Secretary of State for India, v. I. M. Lal, [1945] F.C.R.
103, Khern Chand v. Union of India, [1958] S.C.R. 1080,
Gopalrao v. State, I.L.R. [1954] Nag. 90, Shankar Shukla v.
Senior Superintendent of Post Offices, Lucknow Division,
A.I.R. 1959 All. 624 and State of Assam v. Bimal Kumar
Pandit, [1964] 2 S.C.R. referred to.
JUDGMENT:
CIVIL APPELLATE JURISDICTION: Civil Appeal No. 387 of
1963.
Appeal by special leave from the judgment and order
dated February 14, 1962, of the Mysore High Court in Writ
Petition No. 916 of 1959.
C.K. Daphtary, Attorney-General for India, R.
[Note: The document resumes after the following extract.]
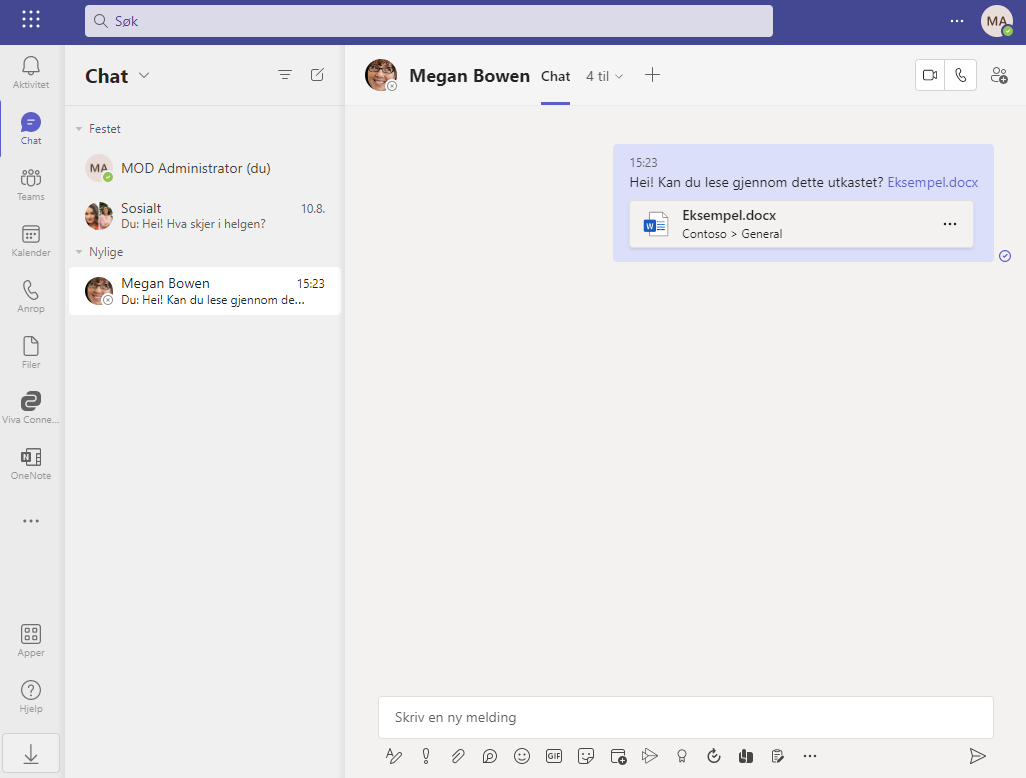Send the message with the arrow icon
The image size is (1026, 778).
click(977, 756)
Gopalalkrishnan and B.R.G.K. Achar for P.D. Menon, for the
appellant.
Naunit Lal, for the respondent.
August 22, 1963. The Judgment of the Court was delivered by
SUBBA RAO J.--This appeal by special leave is
preferred against the Order of a Division Bench of the High
Court of Mysore at Bangalore quashing the order of the
542
Government dated March 13, 1957 dismissing the respondent
from service.
In the year 1957 the respondent was holding the post of
an Assistant to the Additional Development Commissioner,
Planning, Bangalore. On June 25, 1957, the Government of
Mysore appointed Shri G.V.K. Rao, I.A.S., Additional
Development Commissioner, as the Enquiry Officer to conduct
a departmental enquiry against him in respect of false claim
for allowances and fabrication vouchers to support them.
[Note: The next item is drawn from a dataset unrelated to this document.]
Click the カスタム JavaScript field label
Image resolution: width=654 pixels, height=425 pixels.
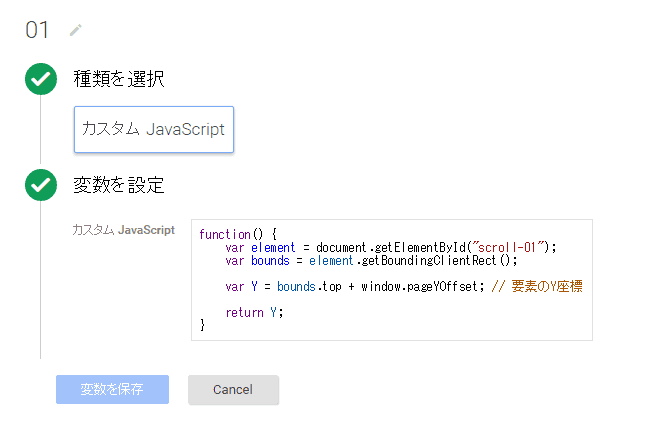point(122,230)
After giving the usual notice, the said Enquiry Officer
framed four charges against him. After making the necessary
enquiry in accordance with law the said Enquiry Officer
submitted his report to the Government with the
recommendation that the respondent might be reduced in rank.
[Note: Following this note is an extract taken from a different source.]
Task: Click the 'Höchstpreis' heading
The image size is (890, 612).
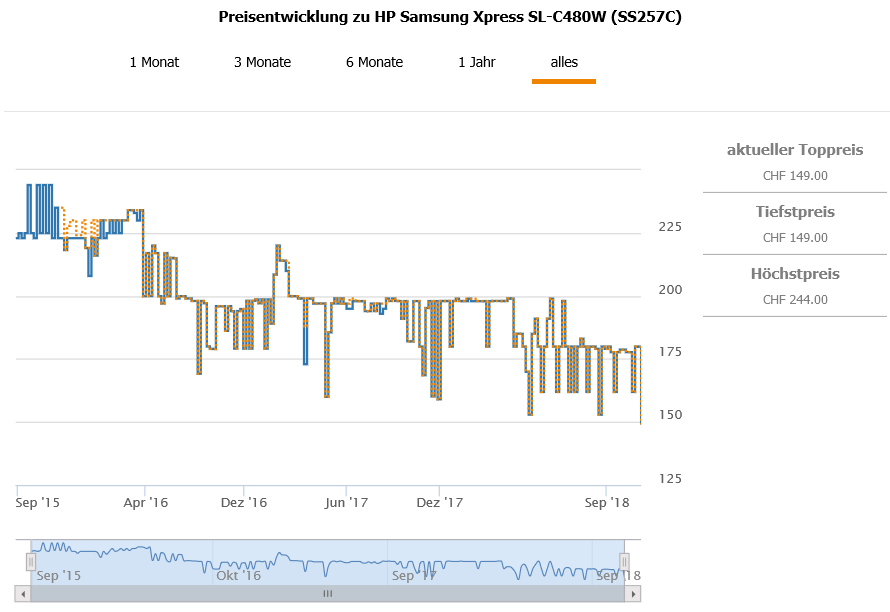Action: 795,274
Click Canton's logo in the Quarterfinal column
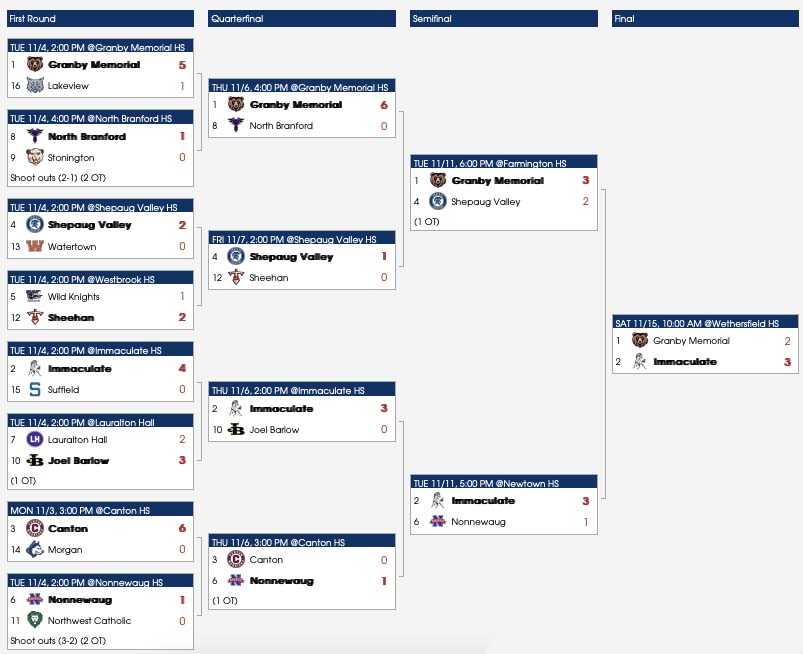Screen dimensions: 803x654 [x=236, y=560]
After considering the report of the Enquiry Officer, the
Government issued to him a notice calling upon him to show
cause why he should not be dismissed from service. The
relevant part of the said show cause notice reads as
follows:
"The Inquiry Authority has recommended that
you may be reduced in rank. As the charges
proved against you are of a very grave nature
and are such as render you unfit to remain in
Government Service, and the Government
consider that a more severe punishment is
called for in the interest of public service,
it is proposed to dismiss you from service."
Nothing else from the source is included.